Set out every item below as a numbered list, one line per entry, and leave out any blank lines.

>> begin DATA EXTRACT

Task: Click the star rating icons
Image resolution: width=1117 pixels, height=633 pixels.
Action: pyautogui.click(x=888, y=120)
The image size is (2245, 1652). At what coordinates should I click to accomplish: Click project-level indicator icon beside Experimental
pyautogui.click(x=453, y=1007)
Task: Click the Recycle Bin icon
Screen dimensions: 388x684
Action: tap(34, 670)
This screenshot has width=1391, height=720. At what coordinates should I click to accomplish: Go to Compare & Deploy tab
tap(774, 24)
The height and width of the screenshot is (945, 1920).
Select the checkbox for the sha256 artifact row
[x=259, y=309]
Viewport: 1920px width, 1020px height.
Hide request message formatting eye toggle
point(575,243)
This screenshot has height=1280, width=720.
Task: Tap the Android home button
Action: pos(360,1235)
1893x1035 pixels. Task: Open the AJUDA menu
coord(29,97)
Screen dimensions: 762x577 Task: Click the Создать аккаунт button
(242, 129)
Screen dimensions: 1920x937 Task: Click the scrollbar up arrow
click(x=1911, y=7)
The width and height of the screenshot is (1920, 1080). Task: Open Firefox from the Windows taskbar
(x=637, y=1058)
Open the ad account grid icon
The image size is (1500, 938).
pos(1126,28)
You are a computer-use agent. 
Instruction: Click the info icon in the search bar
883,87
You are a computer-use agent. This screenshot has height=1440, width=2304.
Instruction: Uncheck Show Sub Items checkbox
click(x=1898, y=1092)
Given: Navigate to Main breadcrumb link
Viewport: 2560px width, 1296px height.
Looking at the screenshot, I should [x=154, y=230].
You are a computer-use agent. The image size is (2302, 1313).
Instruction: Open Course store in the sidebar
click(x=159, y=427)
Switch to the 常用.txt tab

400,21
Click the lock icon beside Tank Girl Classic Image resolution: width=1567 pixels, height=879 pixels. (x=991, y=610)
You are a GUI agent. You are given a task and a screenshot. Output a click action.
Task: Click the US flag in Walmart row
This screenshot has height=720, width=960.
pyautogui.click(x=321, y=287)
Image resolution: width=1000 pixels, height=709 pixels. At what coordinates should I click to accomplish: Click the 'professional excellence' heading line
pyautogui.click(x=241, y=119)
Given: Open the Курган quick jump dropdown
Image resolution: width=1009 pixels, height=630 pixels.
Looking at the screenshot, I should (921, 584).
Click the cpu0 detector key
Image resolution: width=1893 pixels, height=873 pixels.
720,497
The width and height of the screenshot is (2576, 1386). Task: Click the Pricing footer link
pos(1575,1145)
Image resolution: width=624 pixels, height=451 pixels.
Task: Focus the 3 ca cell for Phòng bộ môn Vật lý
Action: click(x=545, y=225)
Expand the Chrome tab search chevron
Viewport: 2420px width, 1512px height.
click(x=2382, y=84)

>> end DATA EXTRACT

**EXERCISE SOLUTION:**
1. Task: Click the star rating icons
2. Image resolution: width=1117 pixels, height=633 pixels.
3. Action: pyautogui.click(x=888, y=120)
4. The image size is (2245, 1652). At what coordinates should I click to accomplish: Click project-level indicator icon beside Experimental
5. pyautogui.click(x=453, y=1007)
6. Task: Click the Recycle Bin icon
7. Screen dimensions: 388x684
8. Action: tap(34, 670)
9. This screenshot has width=1391, height=720. At what coordinates should I click to accomplish: Go to Compare & Deploy tab
10. tap(774, 24)
11. The height and width of the screenshot is (945, 1920).
12. Select the checkbox for the sha256 artifact row
13. [x=259, y=309]
14. Viewport: 1920px width, 1020px height.
15. Hide request message formatting eye toggle
16. point(575,243)
17. This screenshot has height=1280, width=720.
18. Task: Tap the Android home button
19. Action: pos(360,1235)
20. 1893x1035 pixels. Task: Open the AJUDA menu
21. coord(29,97)
22. Screen dimensions: 762x577 Task: Click the Создать аккаунт button
23. (242, 129)
24. Screen dimensions: 1920x937 Task: Click the scrollbar up arrow
25. click(x=1911, y=7)
26. The width and height of the screenshot is (1920, 1080). Task: Open Firefox from the Windows taskbar
27. (x=637, y=1058)
28. Open the ad account grid icon
29. The image size is (1500, 938).
30. pos(1126,28)
31. You are a computer-use agent. 
32. Instruction: Click the info icon in the search bar
33. 883,87
34. You are a computer-use agent. This screenshot has height=1440, width=2304.
35. Instruction: Uncheck Show Sub Items checkbox
36. click(x=1898, y=1092)
37. Given: Navigate to Main breadcrumb link
38. Viewport: 2560px width, 1296px height.
39. Looking at the screenshot, I should [x=154, y=230].
40. You are a computer-use agent. The image size is (2302, 1313).
41. Instruction: Open Course store in the sidebar
42. click(x=159, y=427)
43. Switch to the 常用.txt tab
44. 400,21
45. Click the lock icon beside Tank Girl Classic Image resolution: width=1567 pixels, height=879 pixels. (x=991, y=610)
46. You are a GUI agent. You are given a task and a screenshot. Output a click action.
47. Task: Click the US flag in Walmart row
48. This screenshot has height=720, width=960.
49. pyautogui.click(x=321, y=287)
50. Image resolution: width=1000 pixels, height=709 pixels. At what coordinates should I click to accomplish: Click the 'professional excellence' heading line
51. pyautogui.click(x=241, y=119)
52. Given: Open the Курган quick jump dropdown
53. Image resolution: width=1009 pixels, height=630 pixels.
54. Looking at the screenshot, I should (921, 584).
55. Click the cpu0 detector key
56. Image resolution: width=1893 pixels, height=873 pixels.
57. 720,497
58. The width and height of the screenshot is (2576, 1386). Task: Click the Pricing footer link
59. pos(1575,1145)
60. Image resolution: width=624 pixels, height=451 pixels.
61. Task: Focus the 3 ca cell for Phòng bộ môn Vật lý
62. Action: click(x=545, y=225)
63. Expand the Chrome tab search chevron
64. Viewport: 2420px width, 1512px height.
65. click(x=2382, y=84)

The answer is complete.